Prompt: Please pick out every line of the items below that contains the word "panel", and copy each one.
*** Record set
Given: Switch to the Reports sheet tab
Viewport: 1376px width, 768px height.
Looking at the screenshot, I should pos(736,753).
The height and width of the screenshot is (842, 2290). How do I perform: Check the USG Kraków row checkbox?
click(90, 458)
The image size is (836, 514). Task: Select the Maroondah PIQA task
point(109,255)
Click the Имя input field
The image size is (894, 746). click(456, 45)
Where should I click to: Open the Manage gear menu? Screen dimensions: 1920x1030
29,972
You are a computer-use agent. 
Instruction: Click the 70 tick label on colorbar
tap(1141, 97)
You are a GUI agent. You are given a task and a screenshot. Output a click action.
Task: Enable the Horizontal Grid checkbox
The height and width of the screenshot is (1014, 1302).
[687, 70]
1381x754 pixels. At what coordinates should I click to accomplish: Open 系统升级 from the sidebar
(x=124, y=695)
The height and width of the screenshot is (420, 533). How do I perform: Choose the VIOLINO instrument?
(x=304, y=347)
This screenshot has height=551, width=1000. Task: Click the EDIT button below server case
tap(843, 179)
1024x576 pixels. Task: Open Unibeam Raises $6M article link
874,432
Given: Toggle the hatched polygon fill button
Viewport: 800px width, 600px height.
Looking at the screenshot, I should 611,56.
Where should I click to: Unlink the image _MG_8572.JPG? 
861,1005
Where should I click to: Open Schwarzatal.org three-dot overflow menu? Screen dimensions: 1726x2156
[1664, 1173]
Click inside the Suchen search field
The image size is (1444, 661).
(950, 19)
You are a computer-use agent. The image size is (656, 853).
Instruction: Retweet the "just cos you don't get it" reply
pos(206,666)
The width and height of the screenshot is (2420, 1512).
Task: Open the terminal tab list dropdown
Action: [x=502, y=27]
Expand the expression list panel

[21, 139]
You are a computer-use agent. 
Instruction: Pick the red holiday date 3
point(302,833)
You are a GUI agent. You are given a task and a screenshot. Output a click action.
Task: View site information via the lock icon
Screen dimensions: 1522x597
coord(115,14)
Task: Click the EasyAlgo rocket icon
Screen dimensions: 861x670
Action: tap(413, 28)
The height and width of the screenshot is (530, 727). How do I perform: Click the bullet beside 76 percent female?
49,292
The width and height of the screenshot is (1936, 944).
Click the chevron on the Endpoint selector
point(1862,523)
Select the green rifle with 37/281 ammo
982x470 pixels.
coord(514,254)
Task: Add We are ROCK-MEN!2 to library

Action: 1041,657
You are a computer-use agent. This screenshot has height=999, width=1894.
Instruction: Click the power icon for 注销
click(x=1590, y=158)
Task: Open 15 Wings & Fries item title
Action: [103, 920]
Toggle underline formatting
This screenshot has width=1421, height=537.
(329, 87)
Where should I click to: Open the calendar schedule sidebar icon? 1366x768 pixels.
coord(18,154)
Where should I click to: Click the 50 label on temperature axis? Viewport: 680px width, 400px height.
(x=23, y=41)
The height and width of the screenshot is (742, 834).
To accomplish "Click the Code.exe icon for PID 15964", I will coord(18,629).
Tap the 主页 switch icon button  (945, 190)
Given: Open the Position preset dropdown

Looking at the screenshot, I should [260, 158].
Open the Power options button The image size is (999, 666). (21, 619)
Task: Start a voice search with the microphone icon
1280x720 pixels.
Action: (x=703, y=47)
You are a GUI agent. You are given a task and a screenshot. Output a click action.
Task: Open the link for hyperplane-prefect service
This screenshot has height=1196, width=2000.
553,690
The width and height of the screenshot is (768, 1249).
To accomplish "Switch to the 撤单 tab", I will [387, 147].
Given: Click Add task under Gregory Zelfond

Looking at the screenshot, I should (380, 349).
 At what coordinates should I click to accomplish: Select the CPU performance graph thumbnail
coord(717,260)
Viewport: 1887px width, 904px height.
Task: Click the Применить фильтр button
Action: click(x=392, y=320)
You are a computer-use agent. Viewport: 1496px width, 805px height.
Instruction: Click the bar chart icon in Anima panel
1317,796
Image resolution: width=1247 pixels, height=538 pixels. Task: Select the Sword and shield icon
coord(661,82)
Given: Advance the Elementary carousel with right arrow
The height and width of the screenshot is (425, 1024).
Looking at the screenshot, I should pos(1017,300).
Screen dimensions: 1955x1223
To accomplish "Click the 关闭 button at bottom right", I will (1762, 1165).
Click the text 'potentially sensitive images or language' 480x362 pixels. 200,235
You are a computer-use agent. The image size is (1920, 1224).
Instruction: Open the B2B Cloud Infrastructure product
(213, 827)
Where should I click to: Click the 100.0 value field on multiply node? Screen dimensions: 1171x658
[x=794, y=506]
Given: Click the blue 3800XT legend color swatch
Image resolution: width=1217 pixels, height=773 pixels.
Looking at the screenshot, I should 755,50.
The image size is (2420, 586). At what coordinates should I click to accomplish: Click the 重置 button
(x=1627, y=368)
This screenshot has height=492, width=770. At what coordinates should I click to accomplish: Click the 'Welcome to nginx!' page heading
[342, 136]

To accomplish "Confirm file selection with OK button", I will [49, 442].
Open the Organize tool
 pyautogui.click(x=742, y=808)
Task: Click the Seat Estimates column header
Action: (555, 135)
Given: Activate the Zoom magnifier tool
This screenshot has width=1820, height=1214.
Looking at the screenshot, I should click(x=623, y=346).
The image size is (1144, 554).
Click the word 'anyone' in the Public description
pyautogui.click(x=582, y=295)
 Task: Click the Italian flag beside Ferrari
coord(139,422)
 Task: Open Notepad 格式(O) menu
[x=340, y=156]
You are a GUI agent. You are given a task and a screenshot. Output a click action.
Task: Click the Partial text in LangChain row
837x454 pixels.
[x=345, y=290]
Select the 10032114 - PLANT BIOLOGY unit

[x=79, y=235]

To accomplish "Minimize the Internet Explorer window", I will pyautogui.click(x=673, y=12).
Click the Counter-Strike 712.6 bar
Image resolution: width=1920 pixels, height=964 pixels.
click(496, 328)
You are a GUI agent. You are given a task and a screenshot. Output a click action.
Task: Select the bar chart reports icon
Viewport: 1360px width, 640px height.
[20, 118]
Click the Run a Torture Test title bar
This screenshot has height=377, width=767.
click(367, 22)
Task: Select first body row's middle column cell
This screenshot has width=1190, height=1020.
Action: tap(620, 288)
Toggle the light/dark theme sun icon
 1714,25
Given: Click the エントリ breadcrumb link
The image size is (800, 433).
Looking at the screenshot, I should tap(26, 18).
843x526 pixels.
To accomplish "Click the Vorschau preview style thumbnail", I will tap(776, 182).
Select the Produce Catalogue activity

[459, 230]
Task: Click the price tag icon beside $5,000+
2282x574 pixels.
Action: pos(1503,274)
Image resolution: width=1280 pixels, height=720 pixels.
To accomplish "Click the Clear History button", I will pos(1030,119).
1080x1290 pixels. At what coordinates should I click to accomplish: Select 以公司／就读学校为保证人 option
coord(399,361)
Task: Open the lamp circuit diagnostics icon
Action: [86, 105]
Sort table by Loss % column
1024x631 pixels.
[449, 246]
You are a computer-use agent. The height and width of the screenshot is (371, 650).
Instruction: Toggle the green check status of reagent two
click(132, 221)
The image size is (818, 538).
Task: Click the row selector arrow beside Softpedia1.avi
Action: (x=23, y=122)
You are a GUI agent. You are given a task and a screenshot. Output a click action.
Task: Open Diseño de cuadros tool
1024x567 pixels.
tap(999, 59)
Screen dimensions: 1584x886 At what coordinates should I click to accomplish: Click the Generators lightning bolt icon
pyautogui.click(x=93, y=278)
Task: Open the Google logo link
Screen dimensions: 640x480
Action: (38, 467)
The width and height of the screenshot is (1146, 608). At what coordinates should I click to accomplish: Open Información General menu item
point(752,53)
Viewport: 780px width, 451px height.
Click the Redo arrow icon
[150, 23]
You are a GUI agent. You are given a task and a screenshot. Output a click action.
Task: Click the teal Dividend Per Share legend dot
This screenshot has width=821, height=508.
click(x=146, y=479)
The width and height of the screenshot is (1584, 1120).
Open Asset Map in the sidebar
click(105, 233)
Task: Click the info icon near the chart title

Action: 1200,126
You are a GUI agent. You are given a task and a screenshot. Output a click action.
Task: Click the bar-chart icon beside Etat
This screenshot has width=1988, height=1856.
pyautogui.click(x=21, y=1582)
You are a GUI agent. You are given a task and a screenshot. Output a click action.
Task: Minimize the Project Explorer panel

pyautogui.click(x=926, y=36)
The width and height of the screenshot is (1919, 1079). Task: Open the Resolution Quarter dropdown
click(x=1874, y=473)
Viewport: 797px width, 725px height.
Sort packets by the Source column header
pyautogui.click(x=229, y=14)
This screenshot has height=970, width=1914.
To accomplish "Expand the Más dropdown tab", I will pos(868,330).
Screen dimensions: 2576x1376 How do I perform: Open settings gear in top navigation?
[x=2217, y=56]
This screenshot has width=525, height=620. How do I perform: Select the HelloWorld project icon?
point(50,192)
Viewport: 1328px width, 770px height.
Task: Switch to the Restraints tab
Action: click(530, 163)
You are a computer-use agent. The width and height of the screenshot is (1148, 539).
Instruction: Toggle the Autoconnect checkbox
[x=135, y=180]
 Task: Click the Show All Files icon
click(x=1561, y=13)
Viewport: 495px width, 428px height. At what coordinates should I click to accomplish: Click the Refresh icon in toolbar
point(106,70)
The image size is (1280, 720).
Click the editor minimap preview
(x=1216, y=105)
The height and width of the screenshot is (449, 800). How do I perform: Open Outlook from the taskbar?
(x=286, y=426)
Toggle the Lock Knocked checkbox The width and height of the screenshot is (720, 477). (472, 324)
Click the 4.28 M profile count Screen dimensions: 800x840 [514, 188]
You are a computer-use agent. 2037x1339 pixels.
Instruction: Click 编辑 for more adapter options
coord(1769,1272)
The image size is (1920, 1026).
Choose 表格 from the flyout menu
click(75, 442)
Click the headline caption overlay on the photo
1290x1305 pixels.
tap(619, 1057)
******
Reply to the task:
Expand the expression list panel
Instruction: Click the bar chart icon in Anima panel
Task: Minimize the Project Explorer panel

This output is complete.